Participation of children and their parents or carers (Back to top)

The YJS was integrated into Wandsworth children’s services, who valued participation to shape service delivery. The directorate had a dedicated participation service, which supported children to influence strategic decision-making, for example the vision for youth services, services for family hubs and the launch of a children’s services drug project. YJS children had engaged in borough-wide youth voice activities, including consultations, contributed to the corporate parenting panel and young inspector work, and attended local participation groups.
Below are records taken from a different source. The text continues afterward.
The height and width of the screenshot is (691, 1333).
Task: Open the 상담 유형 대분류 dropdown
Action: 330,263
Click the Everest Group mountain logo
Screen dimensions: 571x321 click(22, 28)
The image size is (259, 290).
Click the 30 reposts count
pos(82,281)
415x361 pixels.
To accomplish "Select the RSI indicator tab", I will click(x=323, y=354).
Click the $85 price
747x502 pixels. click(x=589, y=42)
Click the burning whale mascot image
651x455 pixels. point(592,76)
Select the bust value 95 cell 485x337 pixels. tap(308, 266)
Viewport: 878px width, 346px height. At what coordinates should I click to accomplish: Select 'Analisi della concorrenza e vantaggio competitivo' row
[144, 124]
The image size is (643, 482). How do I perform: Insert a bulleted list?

They had taken part in local youth voice sessions to discuss safety, identity and community issues, which had resulted in children attending a local CCTV hub, learning about community safety and the collaboration between the police and local authority.
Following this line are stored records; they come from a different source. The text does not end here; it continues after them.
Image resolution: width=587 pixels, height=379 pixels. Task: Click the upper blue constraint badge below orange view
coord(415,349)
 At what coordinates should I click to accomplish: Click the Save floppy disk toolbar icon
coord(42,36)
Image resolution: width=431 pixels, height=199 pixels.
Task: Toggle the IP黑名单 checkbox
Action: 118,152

During 2024/2025 the YJS commissioned a youth participation project on young people’s lived experience of stop and search in the borough. Outcomes were shared within the partnership and used to influence strategic decision-making, policy and practice.

Strengthening participation activity in the YJS and community was a strategic priority in the youth justice plan. This included working with the participation service to ensure children had a voice in service design, developing high-quality feedback mechanisms, collaborating with voluntary and statutory partners to strengthen YJS children’s voices in community spaces and forums, and improving intervention planning to be more personalised and co-produced with children.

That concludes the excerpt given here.